No aldosterone is seen in either of the deficiencies, but in 11beta- hydroxylase deficiency there is high [DOC] which is an agonist at MC receptors.
Name the disorders of Adrenal medulla.
- Hypofunction
- Hyperfunction –> Pheochromocytoma
From which cells do the tumour arise from in pheochromocytoma?
From chromaffin cells in sympathetic neuron system.
Name the 4 locations/ types of pheochromocytoma that make up the “10% tumour”.
- Biltateral
- Extra- adrenal
- Familial
- Malignant
Name the clinical signs of pheochromocytoma during paroxysm.
- Hypertension
- Headache
- Sweating
- Palpitation
- Tremor
- Paleness
- Nausea, vomiting
Name the clinical signs of pheochromocytoma between the attacks.
- Cold hands and feet
- Weight loss
- Orthostaticus
- Hypotonia
- Fatigue
- Anciousness
- Panic
Which diagnostic tests and procedures are applied in diagnosis of pheochormocytoma?
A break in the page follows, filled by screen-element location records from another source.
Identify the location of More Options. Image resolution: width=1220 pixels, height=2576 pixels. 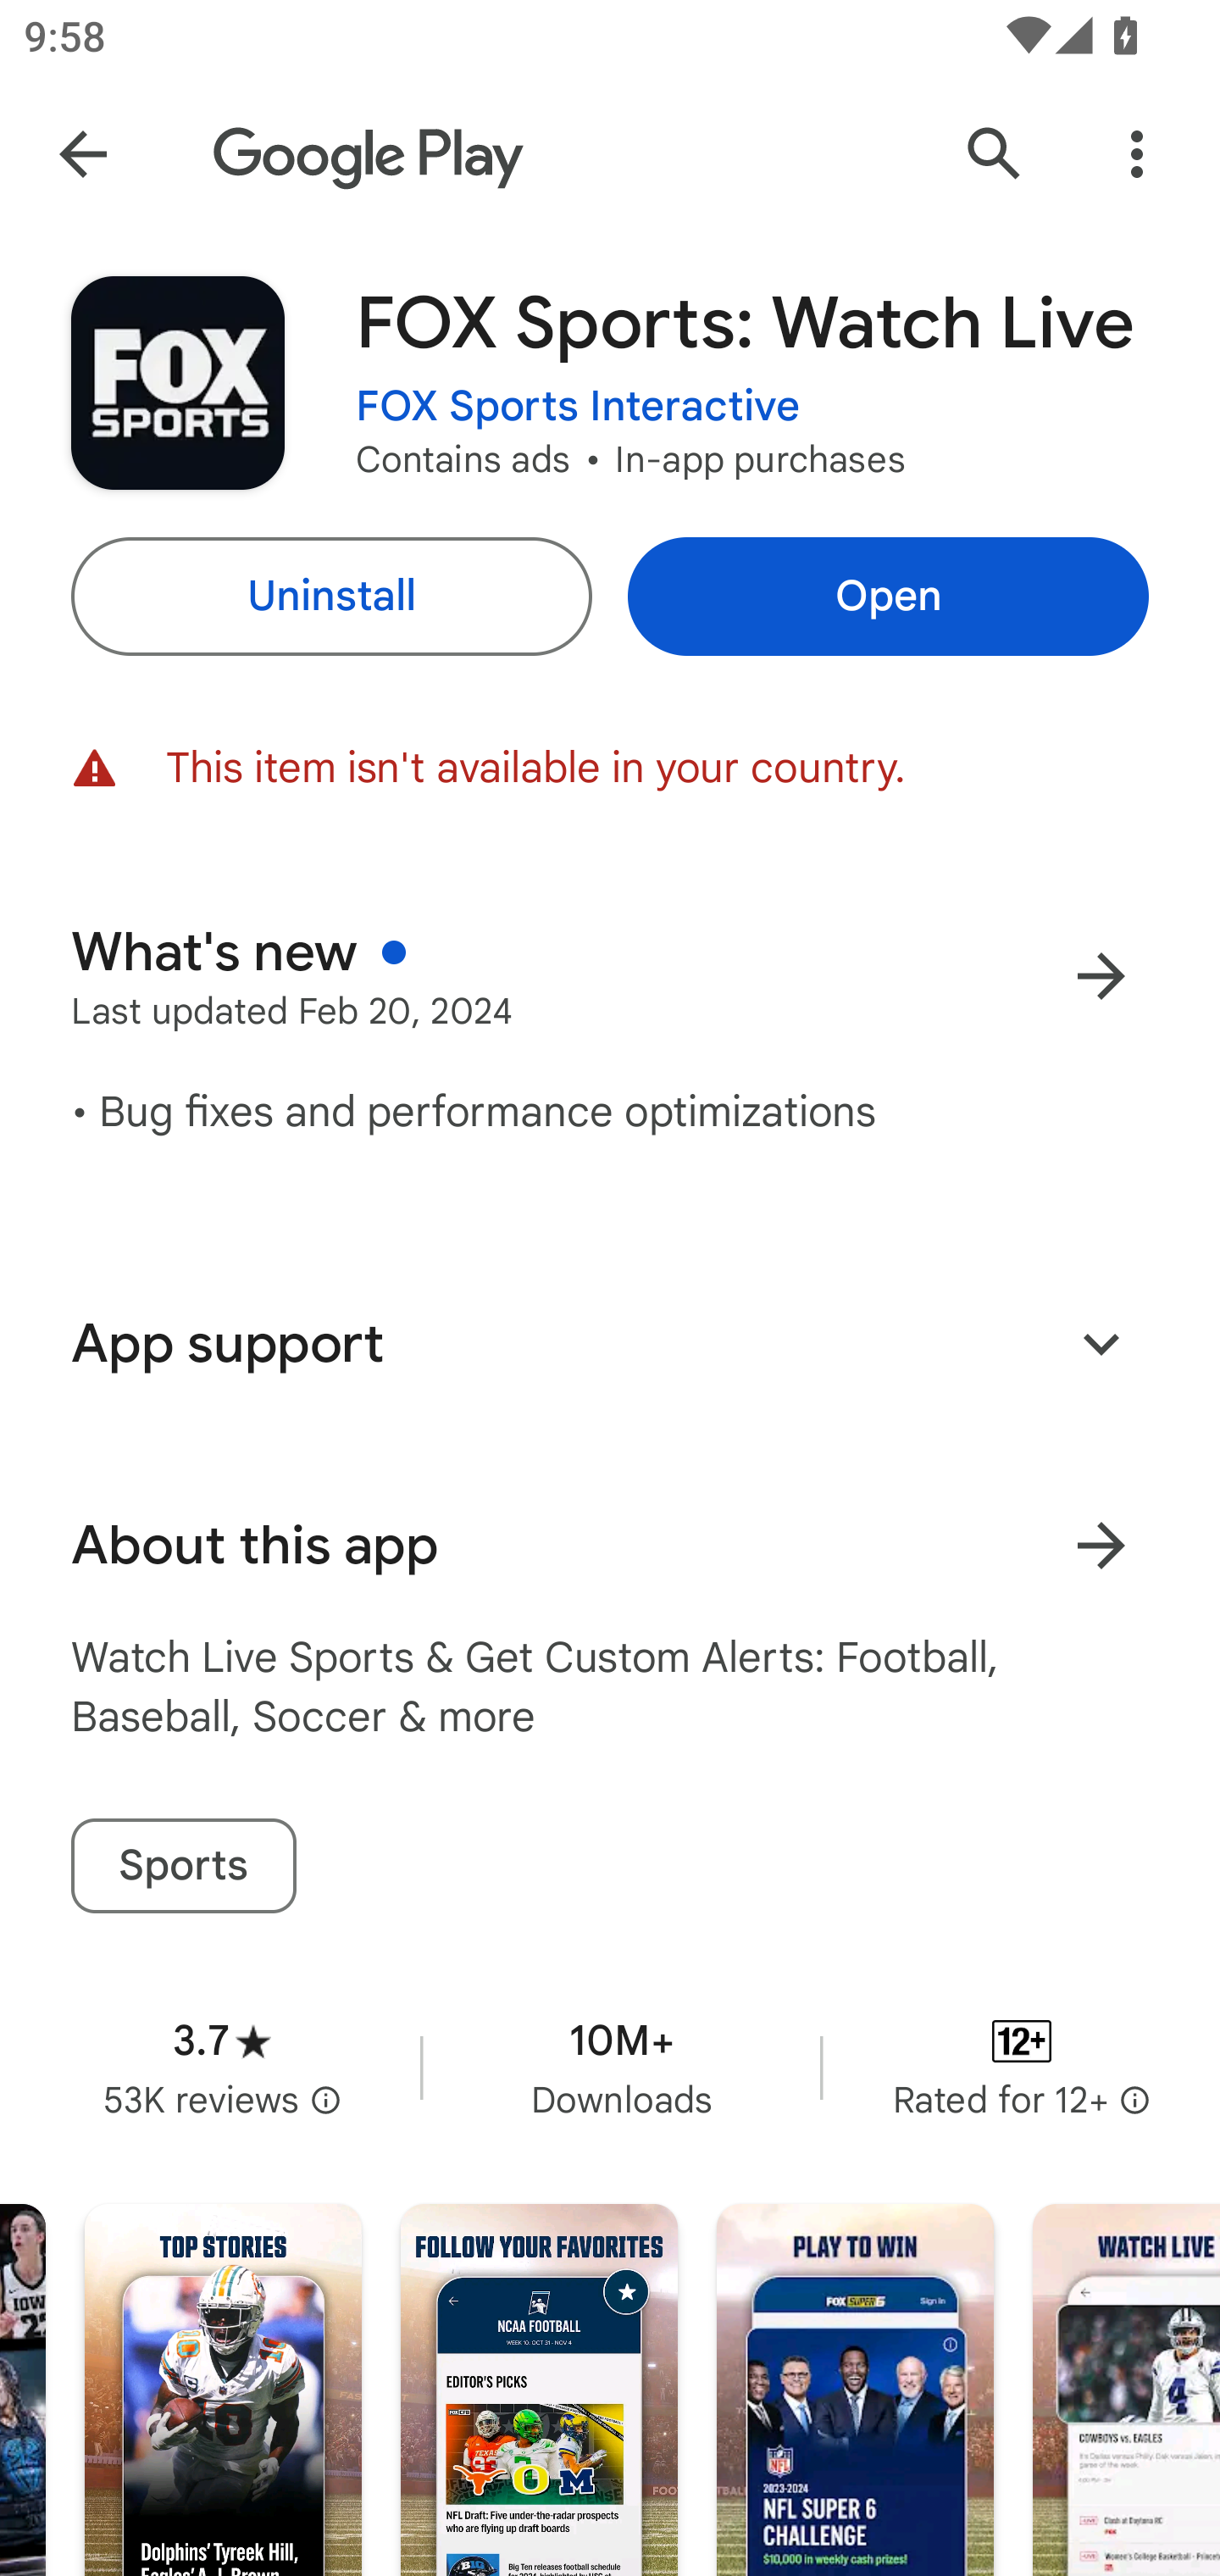
(1137, 154).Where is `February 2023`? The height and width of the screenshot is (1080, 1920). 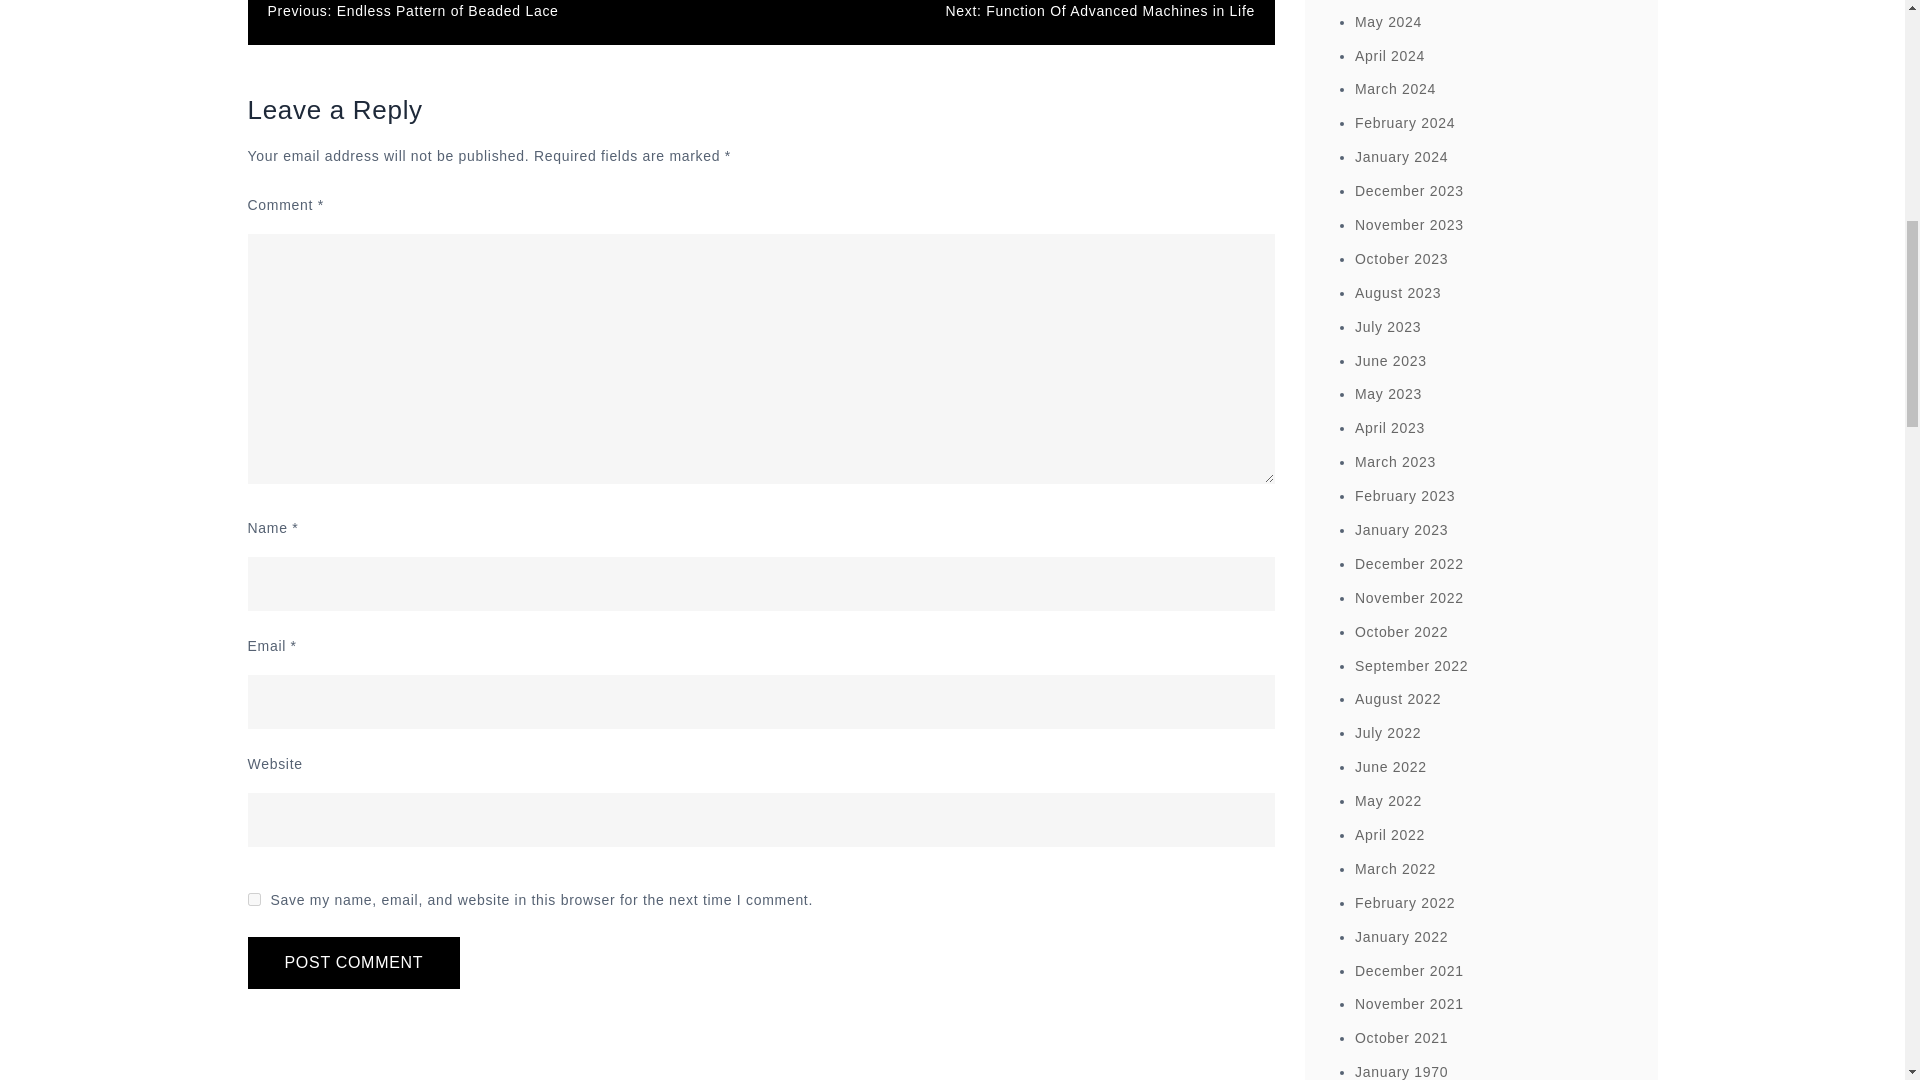
February 2023 is located at coordinates (1405, 496).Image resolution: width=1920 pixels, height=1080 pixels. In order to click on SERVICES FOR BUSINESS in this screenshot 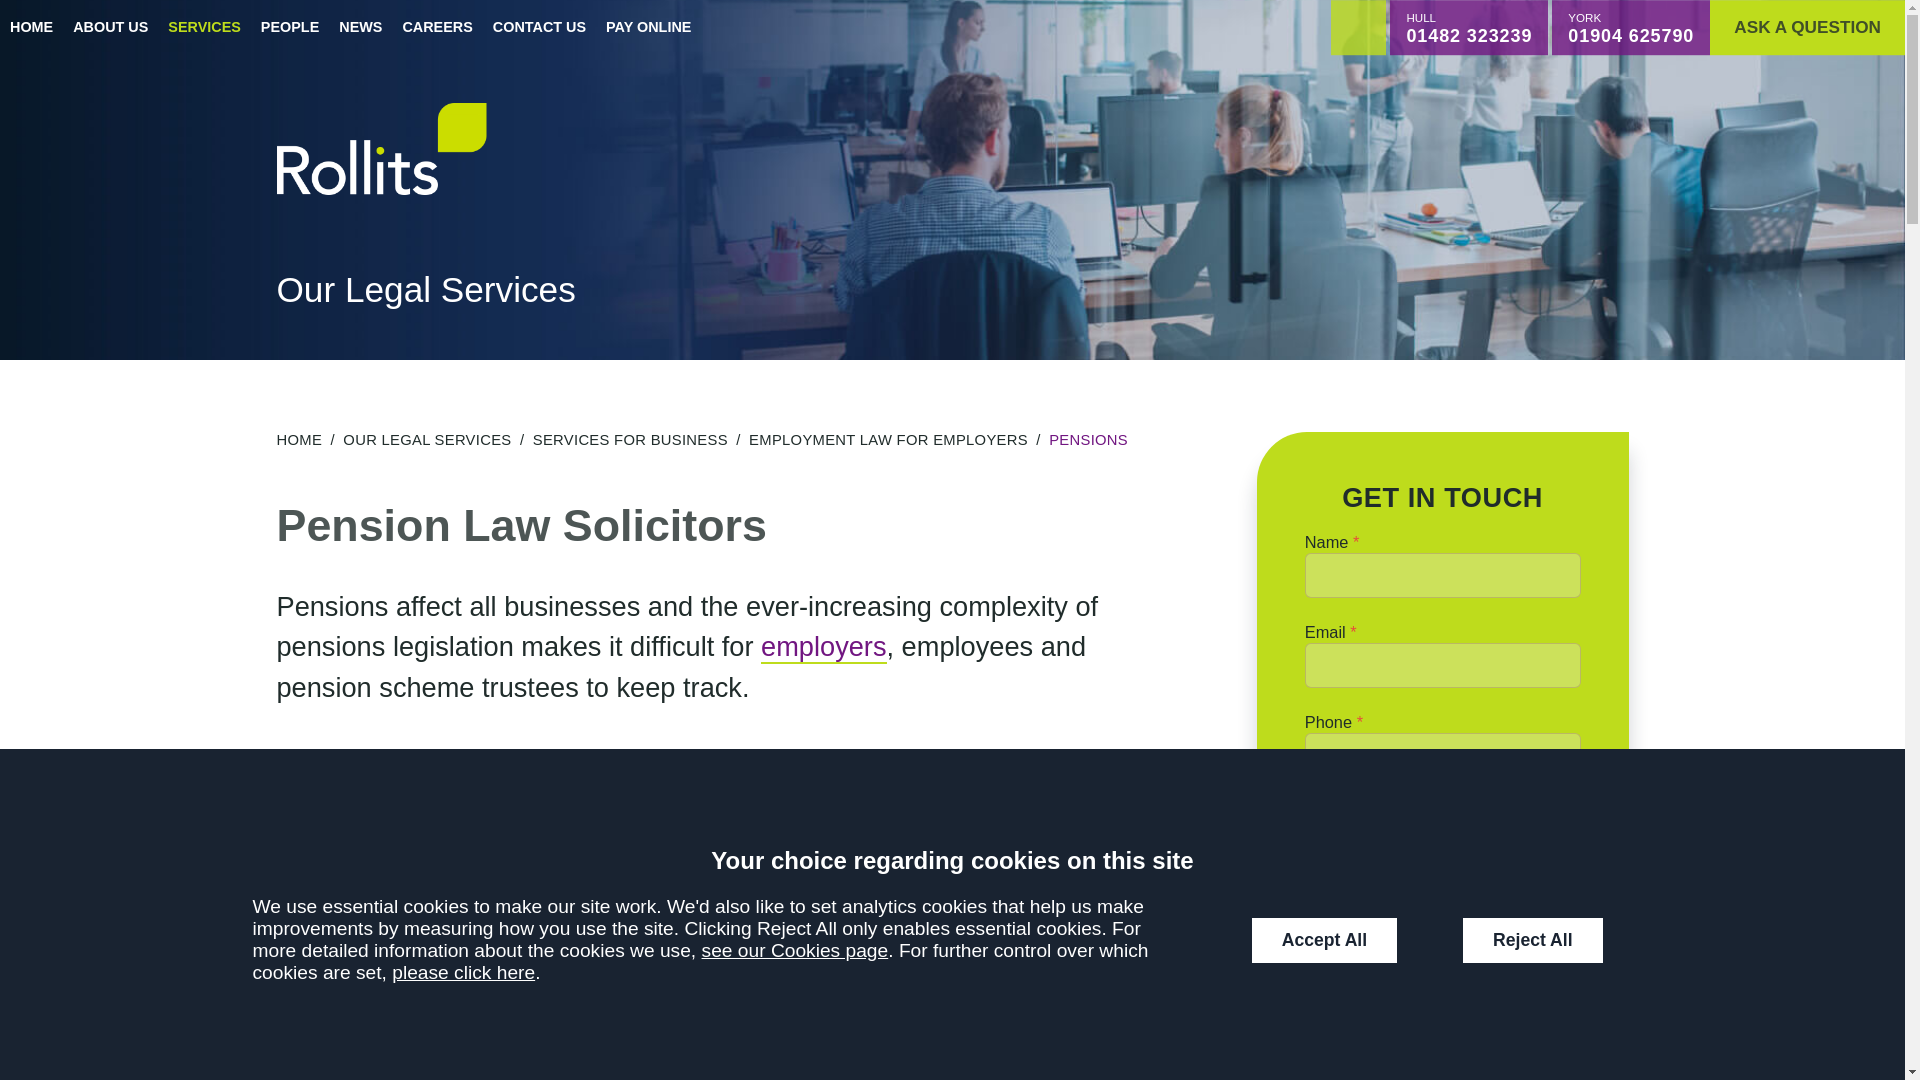, I will do `click(630, 440)`.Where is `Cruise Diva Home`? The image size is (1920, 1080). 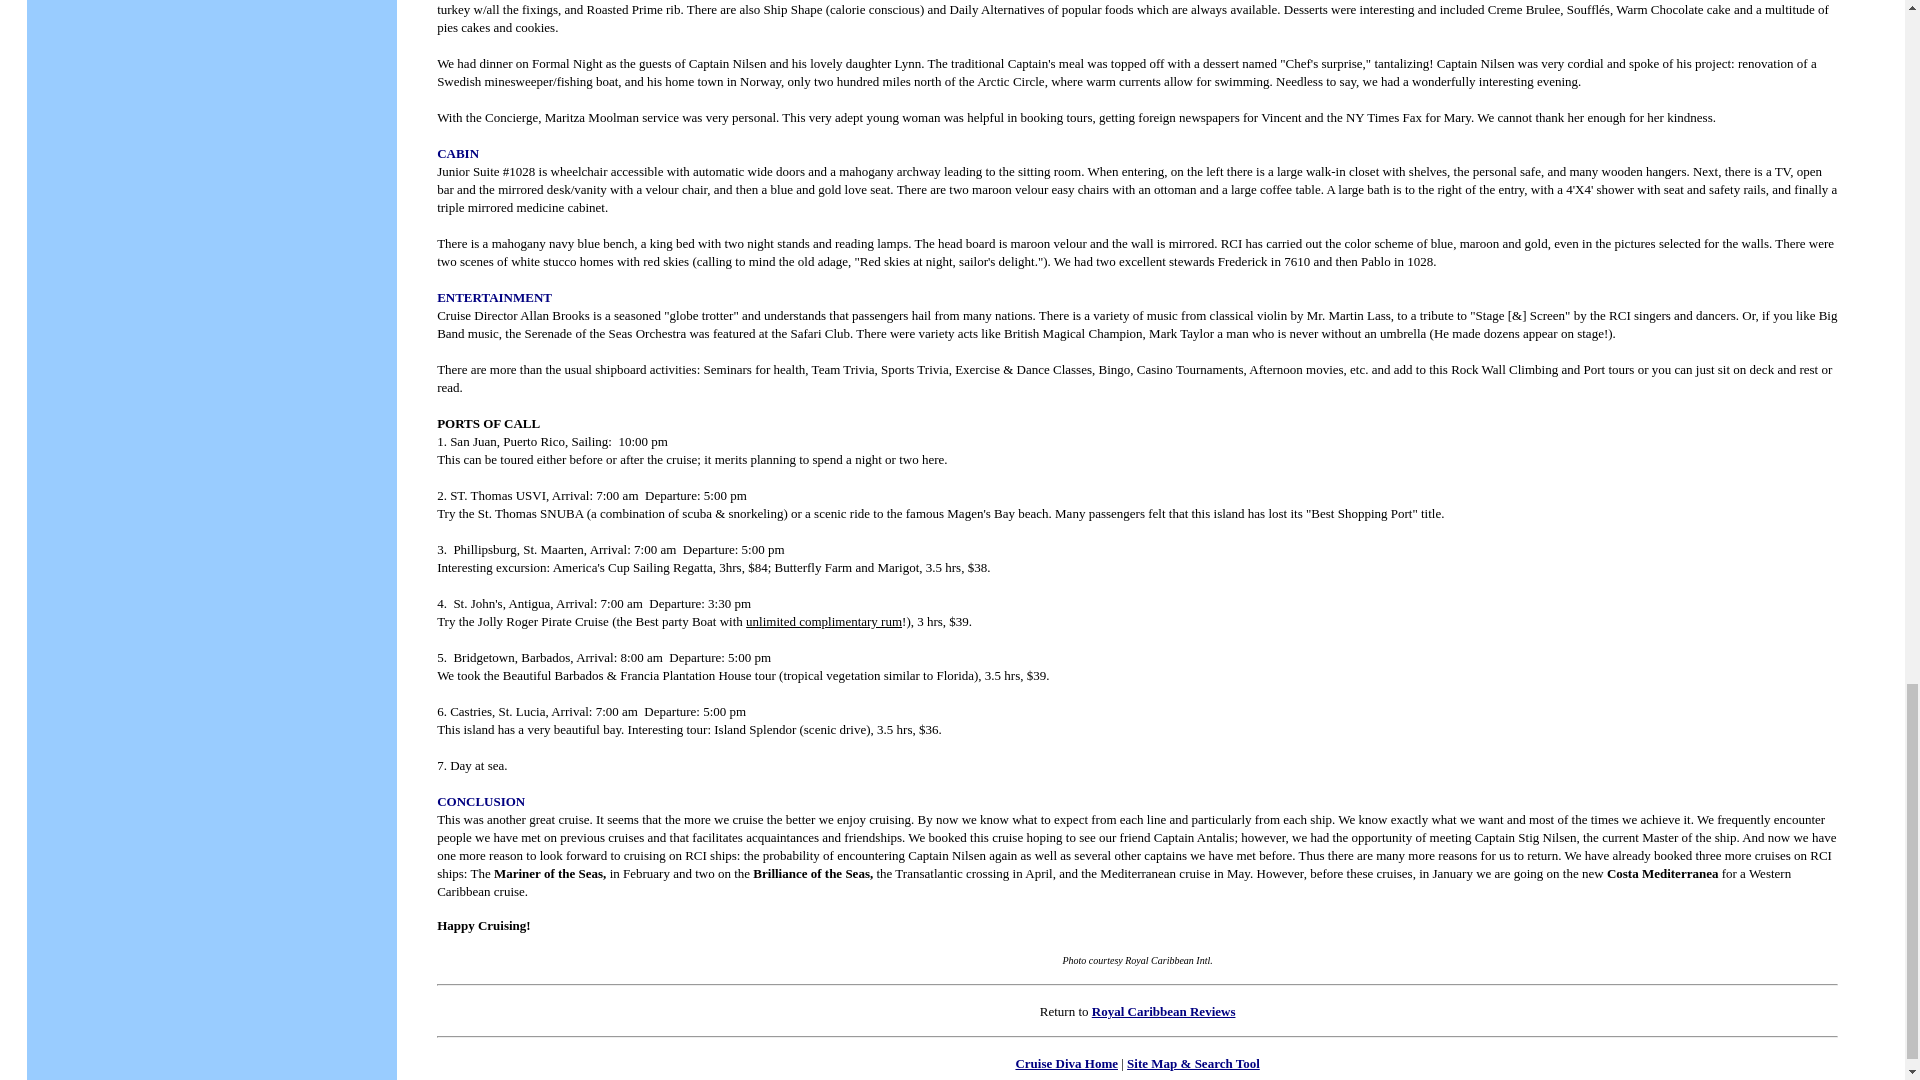
Cruise Diva Home is located at coordinates (1066, 1064).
- Hormone assays (plasma or urine=
I. Urin: adrenalin, noradrenalin, dopamin, metanephrin, normetanephrin, VMA
II. Serum: Chromogranin A - Clonidin supression test
- Imagning
I. UH, MRI, CT, 131I. MIBG uptake
Briefly describe the clonidin suppression test.
Cathecholamin- like effect –> decreases cathecolamin production normally.
What is chromogranin and where is it secreted?
Chomograning is a tumourmarker.
It is secreted in the adrenal medulla, the GI tract and in pancreas endocrine cells.